**EXERCISE REQUIREMENTS:** Word for word, restate the lines of the listing below from the line with "Task: Open the CRLF line separator dropdown" through the line with "You are a computer-use", and do not include the pictures.

**TASK INPUTS:**
::::
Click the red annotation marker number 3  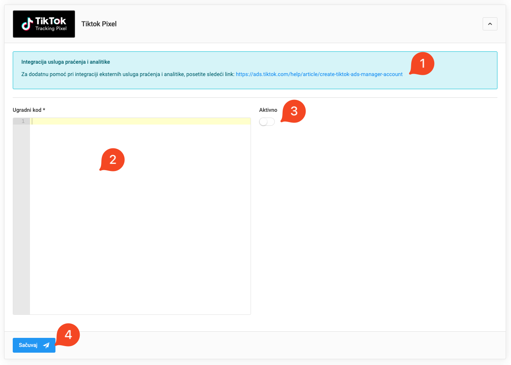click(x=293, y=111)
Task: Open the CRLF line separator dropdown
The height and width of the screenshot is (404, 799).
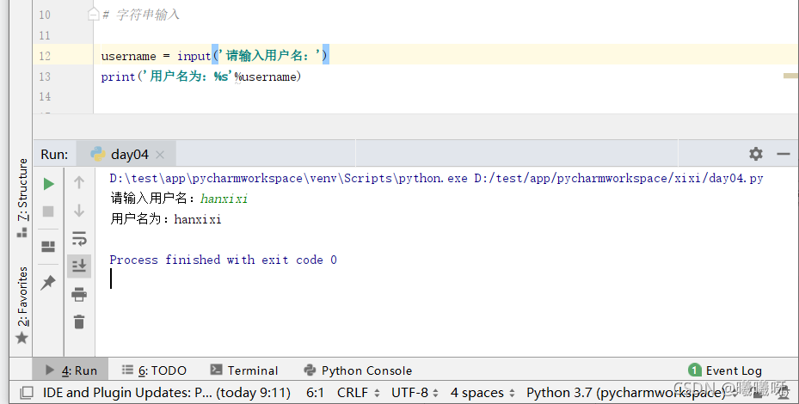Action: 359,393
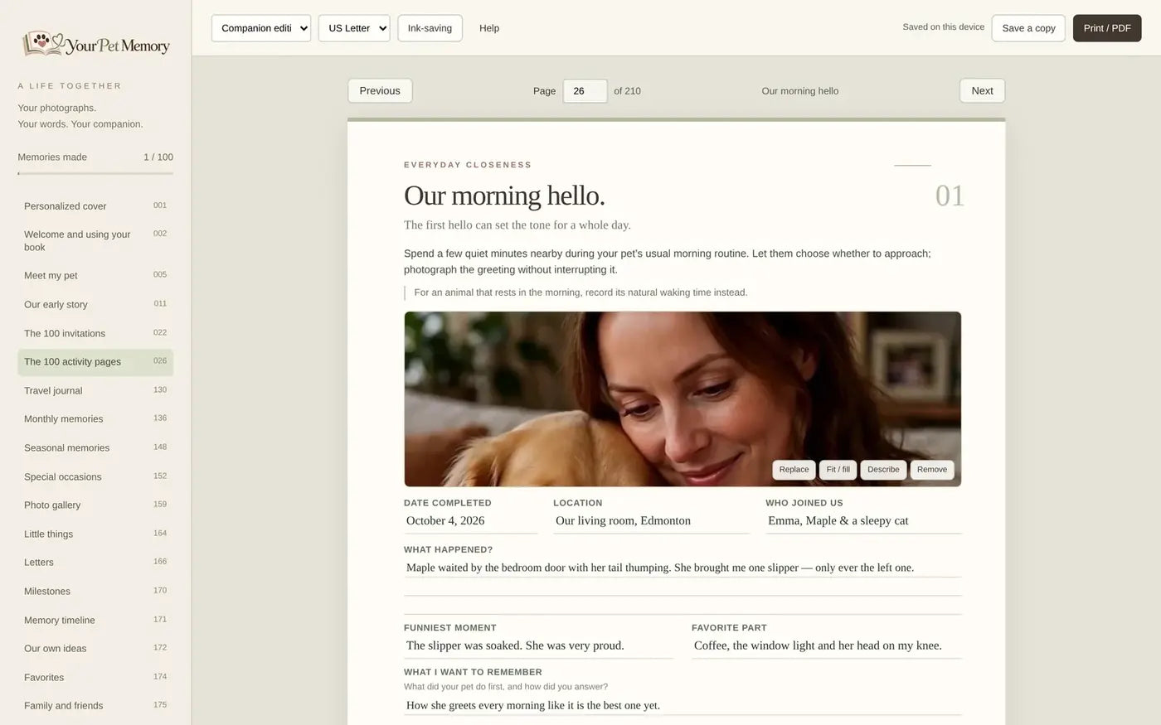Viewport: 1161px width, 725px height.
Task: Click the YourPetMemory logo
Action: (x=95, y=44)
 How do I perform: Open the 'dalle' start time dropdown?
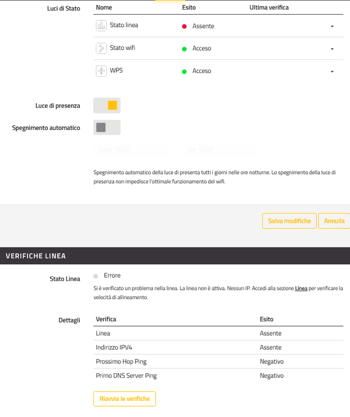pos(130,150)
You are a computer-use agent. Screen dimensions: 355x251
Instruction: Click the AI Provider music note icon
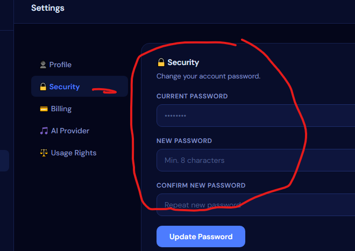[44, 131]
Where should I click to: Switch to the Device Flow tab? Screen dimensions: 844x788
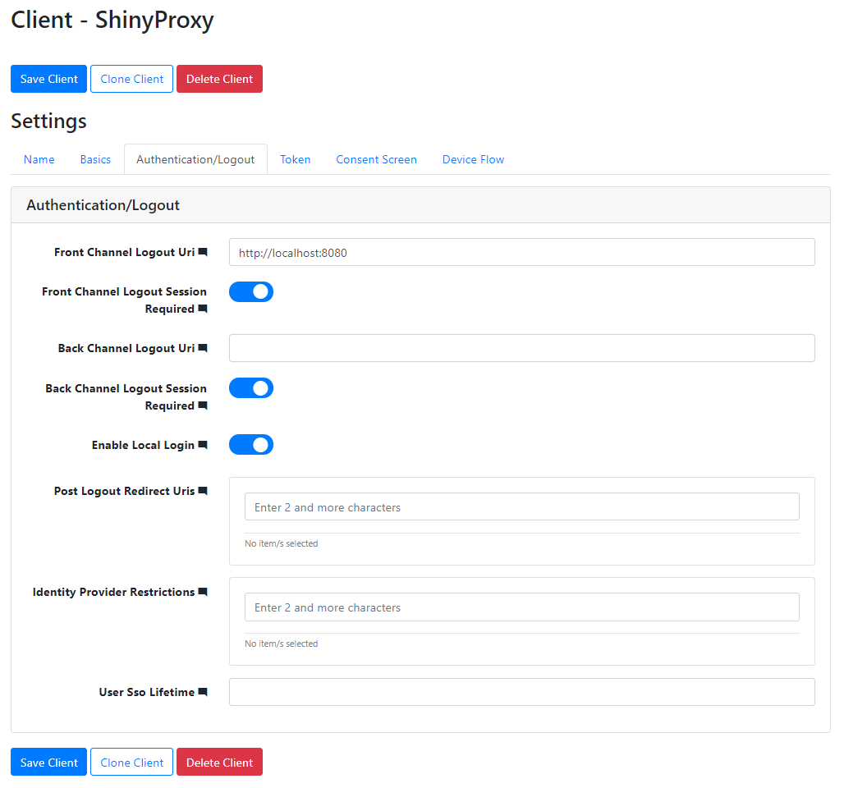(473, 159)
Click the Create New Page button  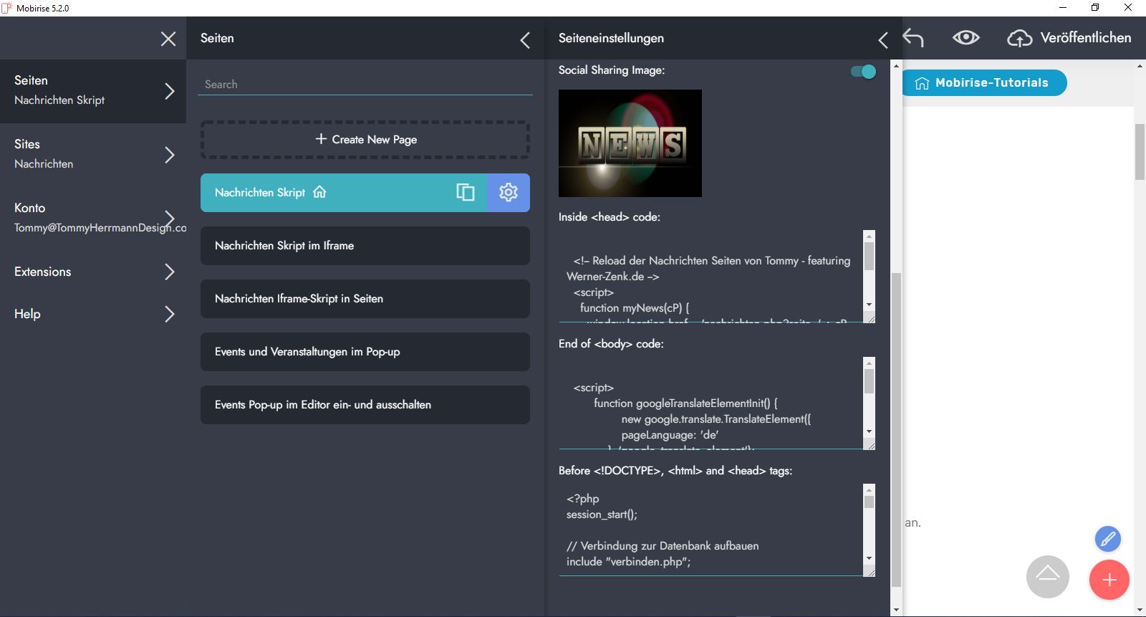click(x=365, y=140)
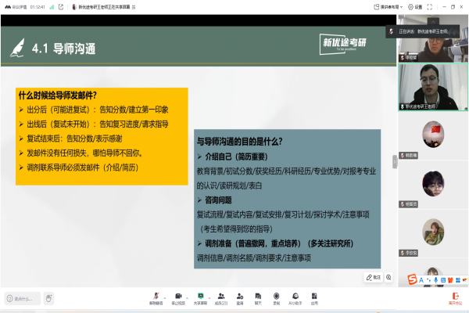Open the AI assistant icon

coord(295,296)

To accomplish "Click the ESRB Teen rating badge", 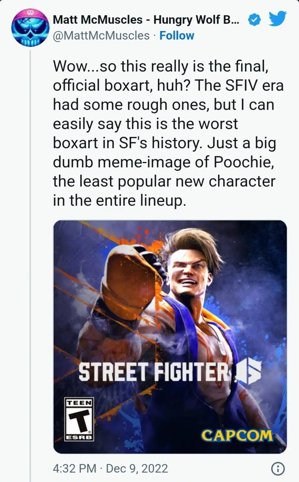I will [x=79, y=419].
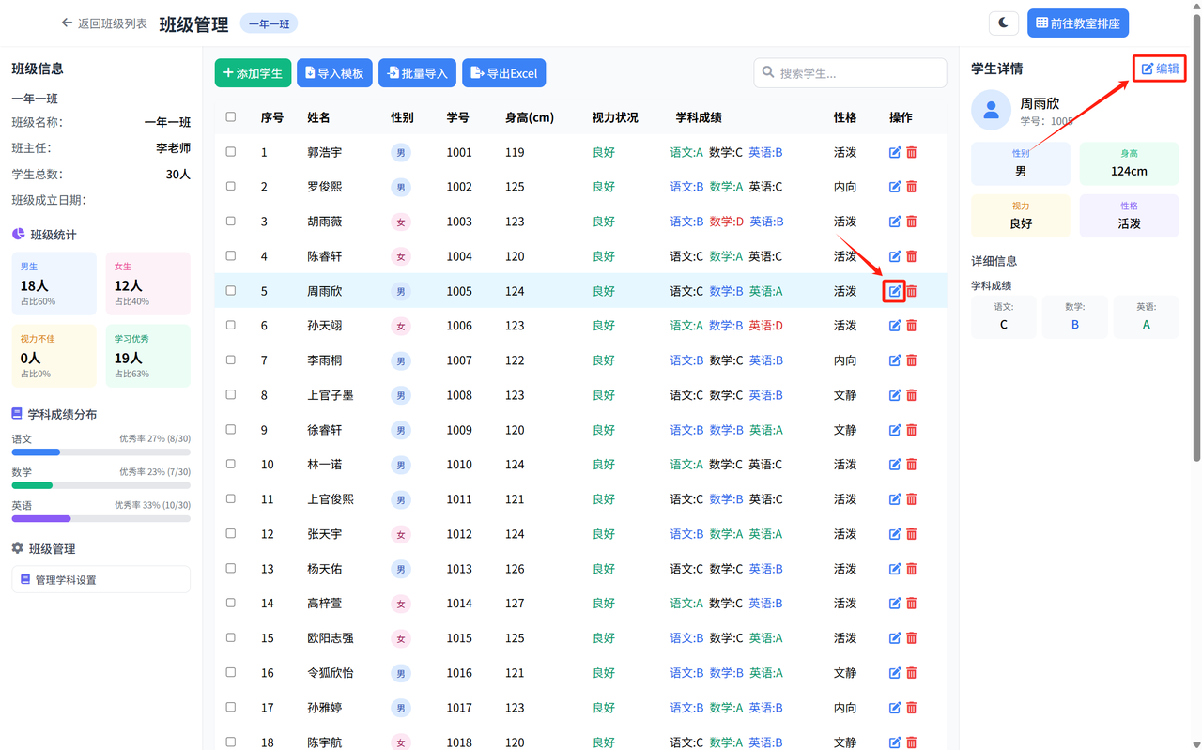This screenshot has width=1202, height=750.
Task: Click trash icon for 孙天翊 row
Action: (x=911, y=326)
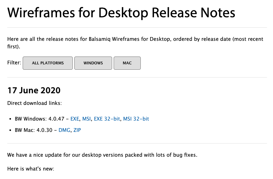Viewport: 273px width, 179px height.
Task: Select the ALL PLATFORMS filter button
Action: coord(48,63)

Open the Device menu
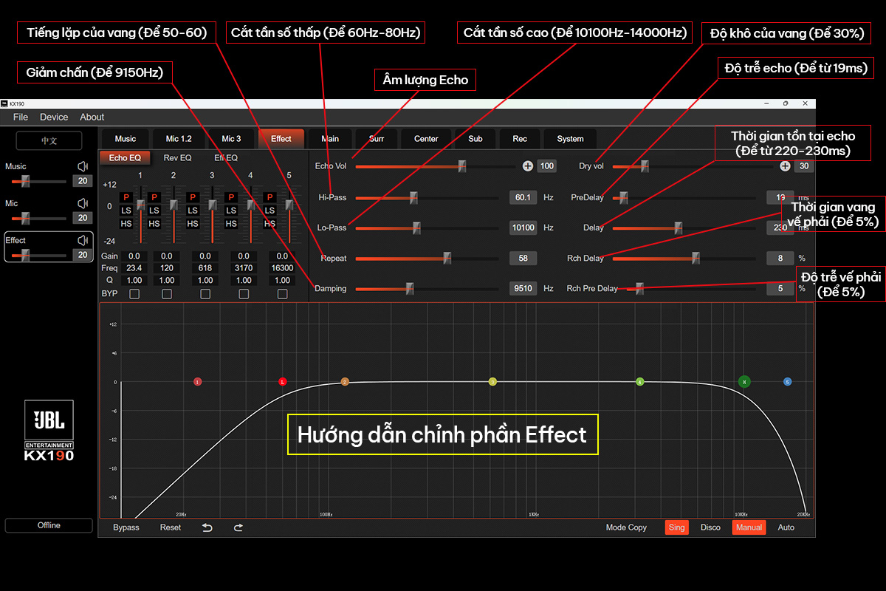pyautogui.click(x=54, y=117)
::::
**OUTPUT OF THE TASK:**
Task: Open the CRLF line separator dropdown
The height and width of the screenshot is (404, 799).
Action: 359,393
Viewport: 1161px width, 725px height.
Task: Click the YourPetMemory logo
Action: (x=95, y=44)
 How do I perform: Open the 'dalle' start time dropdown?
pos(130,150)
You are a computer-use agent. Screen dimensions: 355x251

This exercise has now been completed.